Towards Realistic and Consistent Orbital Video Generation via 3D Foundation Priors

Abstract

We present a novel method for generating geometrically realistic and consistent orbital videos from a single image of an object. Existing video generation works mostly rely on pixel-wise attention to enforce view consistency across frames. However, such mechanism does not impose sufficient constraints for long-range extrapolation, e.g. rear-view synthesis, in which pixel correspondences to the input image are limited. Consequently, these works often fail to produce results with a plausible and coherent structure. To tackle this issue, we propose to leverage rich shape priors from a 3D foundational generative model as an auxiliary constraint, motivated by its capability of modeling realistic object shape distributions learned from large 3D asset corpora.
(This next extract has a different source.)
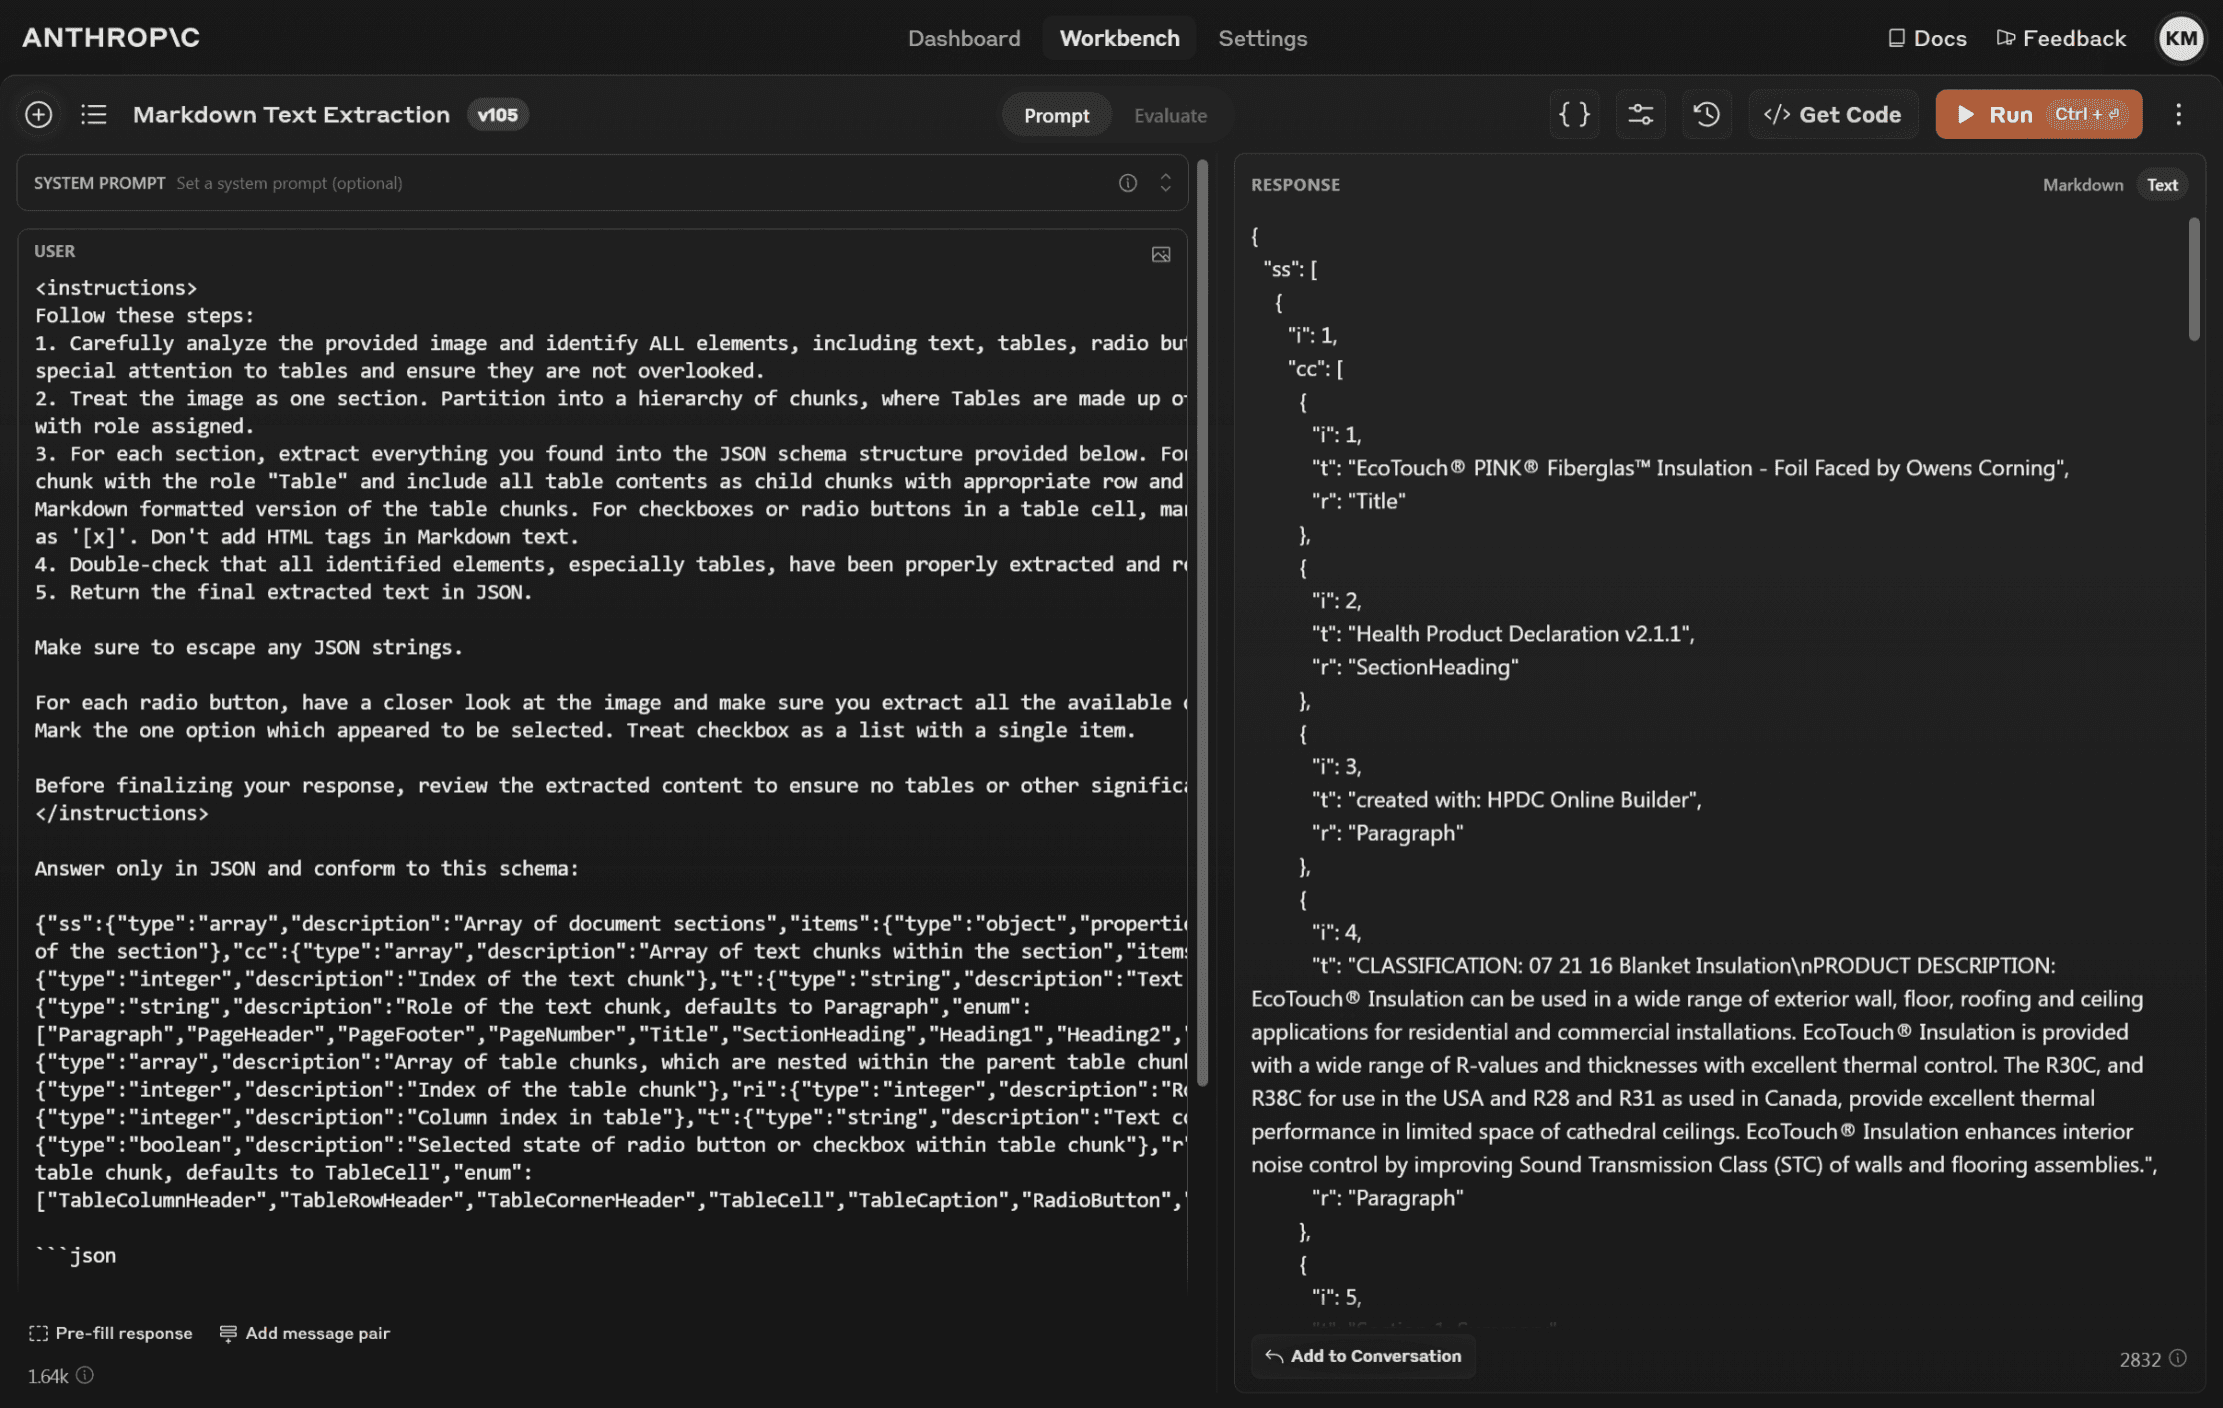
Task: Click the response panel scrollbar
Action: pyautogui.click(x=2193, y=280)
Specifically, we prompt the video generation with two scales of latent features encoded by the 3D foundation model: (i) a denoised global latent vector as an overall structural guidance, and (ii) a set of latent images projected from volumetric features to provide view-dependent and fine-grained geometry details. In contrast to commonly used 2.5D representations such as depth or normal maps, these compact features can model complete object shapes, and help to improve inference efficiency by avoiding explicit mesh extraction. To achieve effective shape conditioning, we introduce a multi-scale 3D adapter to inject feature tokens to the base video model via cross-attention, which retains its capabilities from general video pretraining and enables a simple and model-agonistic fine-tuning process. Extensive experiments on multiple benchmarks show that our method achieves superior visual quality, shape realism and multi-view consistency compared to state-of-the-art methods, and robustly generalizes to complex camera trajectories and in-the-wild images.